**WHAT YOU SHOULD DO**
Only lines containing the string "agent" belong in the answer; find them in the records and copy them.

[Source records]
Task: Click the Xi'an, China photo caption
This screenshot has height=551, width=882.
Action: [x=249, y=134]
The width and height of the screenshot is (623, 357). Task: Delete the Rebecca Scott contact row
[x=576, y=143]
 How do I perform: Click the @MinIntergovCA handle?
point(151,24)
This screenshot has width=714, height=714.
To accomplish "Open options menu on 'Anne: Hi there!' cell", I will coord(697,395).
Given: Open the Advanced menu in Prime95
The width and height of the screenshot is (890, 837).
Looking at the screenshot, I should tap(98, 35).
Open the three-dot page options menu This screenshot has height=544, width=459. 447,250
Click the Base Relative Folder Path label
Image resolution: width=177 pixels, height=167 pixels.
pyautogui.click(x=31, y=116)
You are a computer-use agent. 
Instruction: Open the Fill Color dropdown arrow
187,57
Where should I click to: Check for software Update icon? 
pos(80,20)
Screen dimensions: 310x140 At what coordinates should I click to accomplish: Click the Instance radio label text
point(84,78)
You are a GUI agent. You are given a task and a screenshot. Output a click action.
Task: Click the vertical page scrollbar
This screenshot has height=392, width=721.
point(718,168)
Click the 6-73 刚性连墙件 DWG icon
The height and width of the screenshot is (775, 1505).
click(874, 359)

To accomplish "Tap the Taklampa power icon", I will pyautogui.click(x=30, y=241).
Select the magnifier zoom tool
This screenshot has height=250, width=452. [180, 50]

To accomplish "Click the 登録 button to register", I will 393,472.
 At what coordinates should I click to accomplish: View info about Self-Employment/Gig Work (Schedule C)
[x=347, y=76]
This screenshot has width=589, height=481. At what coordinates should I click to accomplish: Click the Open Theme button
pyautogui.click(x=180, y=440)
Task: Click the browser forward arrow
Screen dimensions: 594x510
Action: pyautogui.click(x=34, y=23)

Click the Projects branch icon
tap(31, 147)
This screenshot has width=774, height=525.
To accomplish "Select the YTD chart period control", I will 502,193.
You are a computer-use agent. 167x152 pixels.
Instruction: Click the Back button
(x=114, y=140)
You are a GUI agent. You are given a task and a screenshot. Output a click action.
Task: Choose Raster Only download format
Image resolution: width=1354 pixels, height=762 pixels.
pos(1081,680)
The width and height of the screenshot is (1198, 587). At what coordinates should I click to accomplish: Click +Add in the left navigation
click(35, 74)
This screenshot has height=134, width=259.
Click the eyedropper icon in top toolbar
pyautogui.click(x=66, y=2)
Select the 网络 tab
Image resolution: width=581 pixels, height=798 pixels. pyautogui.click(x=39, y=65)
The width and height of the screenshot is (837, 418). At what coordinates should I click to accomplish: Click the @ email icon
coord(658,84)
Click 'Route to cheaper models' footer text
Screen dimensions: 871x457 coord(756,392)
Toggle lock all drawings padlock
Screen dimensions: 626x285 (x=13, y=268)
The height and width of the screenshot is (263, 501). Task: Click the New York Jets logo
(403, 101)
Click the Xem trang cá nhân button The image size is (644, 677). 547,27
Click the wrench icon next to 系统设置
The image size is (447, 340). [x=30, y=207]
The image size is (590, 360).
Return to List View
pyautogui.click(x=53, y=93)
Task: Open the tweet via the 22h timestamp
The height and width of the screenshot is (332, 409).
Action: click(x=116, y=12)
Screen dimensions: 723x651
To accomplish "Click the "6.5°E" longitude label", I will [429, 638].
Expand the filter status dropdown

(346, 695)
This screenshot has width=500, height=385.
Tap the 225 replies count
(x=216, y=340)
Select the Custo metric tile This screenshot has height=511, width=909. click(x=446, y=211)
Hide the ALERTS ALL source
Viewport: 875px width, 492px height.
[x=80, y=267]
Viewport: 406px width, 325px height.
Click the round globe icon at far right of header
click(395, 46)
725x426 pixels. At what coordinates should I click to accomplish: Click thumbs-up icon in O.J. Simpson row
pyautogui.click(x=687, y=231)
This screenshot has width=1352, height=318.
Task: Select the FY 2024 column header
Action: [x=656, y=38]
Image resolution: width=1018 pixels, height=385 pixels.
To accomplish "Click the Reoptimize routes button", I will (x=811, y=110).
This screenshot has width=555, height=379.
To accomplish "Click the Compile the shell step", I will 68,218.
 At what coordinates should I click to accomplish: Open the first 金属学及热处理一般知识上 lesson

**EXPECTED ANSWER**
You are a computer-use agent. 
You are a GUI agent. You are given a task and a screenshot. Output a click action.
You are a computer-use agent. 167x152 pixels.
You are a GUI agent. You are given a task and a screenshot. Output a click action.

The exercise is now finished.